WHAT IS REQUIRED –
A word-for-word transcription of the listing is all that is needed.

RAW DATA –
***

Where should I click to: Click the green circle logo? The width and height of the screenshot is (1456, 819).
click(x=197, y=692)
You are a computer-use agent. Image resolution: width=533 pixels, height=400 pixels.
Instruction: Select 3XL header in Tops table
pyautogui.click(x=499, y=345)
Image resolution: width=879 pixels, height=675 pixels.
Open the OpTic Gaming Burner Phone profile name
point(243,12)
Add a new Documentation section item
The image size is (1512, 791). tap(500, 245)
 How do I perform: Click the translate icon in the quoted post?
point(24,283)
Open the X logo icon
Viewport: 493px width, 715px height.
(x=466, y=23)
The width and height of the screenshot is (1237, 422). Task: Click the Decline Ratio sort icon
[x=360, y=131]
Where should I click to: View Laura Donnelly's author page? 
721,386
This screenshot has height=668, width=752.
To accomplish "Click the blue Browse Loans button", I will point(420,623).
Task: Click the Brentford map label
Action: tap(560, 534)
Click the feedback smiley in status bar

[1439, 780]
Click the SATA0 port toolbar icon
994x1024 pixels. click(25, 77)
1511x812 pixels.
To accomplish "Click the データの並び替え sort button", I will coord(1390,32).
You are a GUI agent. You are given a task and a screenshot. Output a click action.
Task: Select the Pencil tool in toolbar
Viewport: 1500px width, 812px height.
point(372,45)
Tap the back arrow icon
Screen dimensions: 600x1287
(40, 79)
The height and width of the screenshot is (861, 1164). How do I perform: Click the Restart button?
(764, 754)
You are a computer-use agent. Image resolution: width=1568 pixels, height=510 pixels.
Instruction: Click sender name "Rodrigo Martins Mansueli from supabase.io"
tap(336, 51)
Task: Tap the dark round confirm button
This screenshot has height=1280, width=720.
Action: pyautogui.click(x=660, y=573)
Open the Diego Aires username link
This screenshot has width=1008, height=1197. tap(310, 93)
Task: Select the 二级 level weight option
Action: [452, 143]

***

ANSWER BOX –
Where should I click to: Click the green circle logo? The width and height of the screenshot is (1456, 819).
click(x=197, y=692)
You are a computer-use agent. Image resolution: width=533 pixels, height=400 pixels.
Instruction: Select 3XL header in Tops table
pyautogui.click(x=499, y=345)
Image resolution: width=879 pixels, height=675 pixels.
Open the OpTic Gaming Burner Phone profile name
point(243,12)
Add a new Documentation section item
The image size is (1512, 791). tap(500, 245)
 How do I perform: Click the translate icon in the quoted post?
point(24,283)
Open the X logo icon
Viewport: 493px width, 715px height.
(x=466, y=23)
The width and height of the screenshot is (1237, 422). Task: Click the Decline Ratio sort icon
[x=360, y=131]
Where should I click to: View Laura Donnelly's author page? 
721,386
This screenshot has height=668, width=752.
To accomplish "Click the blue Browse Loans button", I will point(420,623).
Task: Click the Brentford map label
Action: tap(560, 534)
Click the feedback smiley in status bar

[1439, 780]
Click the SATA0 port toolbar icon
994x1024 pixels. click(25, 77)
1511x812 pixels.
To accomplish "Click the データの並び替え sort button", I will coord(1390,32).
You are a GUI agent. You are given a task and a screenshot. Output a click action.
Task: Select the Pencil tool in toolbar
Viewport: 1500px width, 812px height.
point(372,45)
Tap the back arrow icon
Screen dimensions: 600x1287
(40, 79)
The height and width of the screenshot is (861, 1164). How do I perform: Click the Restart button?
(764, 754)
You are a computer-use agent. Image resolution: width=1568 pixels, height=510 pixels.
Instruction: Click sender name "Rodrigo Martins Mansueli from supabase.io"
tap(336, 51)
Task: Tap the dark round confirm button
This screenshot has height=1280, width=720.
Action: pyautogui.click(x=660, y=573)
Open the Diego Aires username link
This screenshot has width=1008, height=1197. tap(310, 93)
Task: Select the 二级 level weight option
Action: [452, 143]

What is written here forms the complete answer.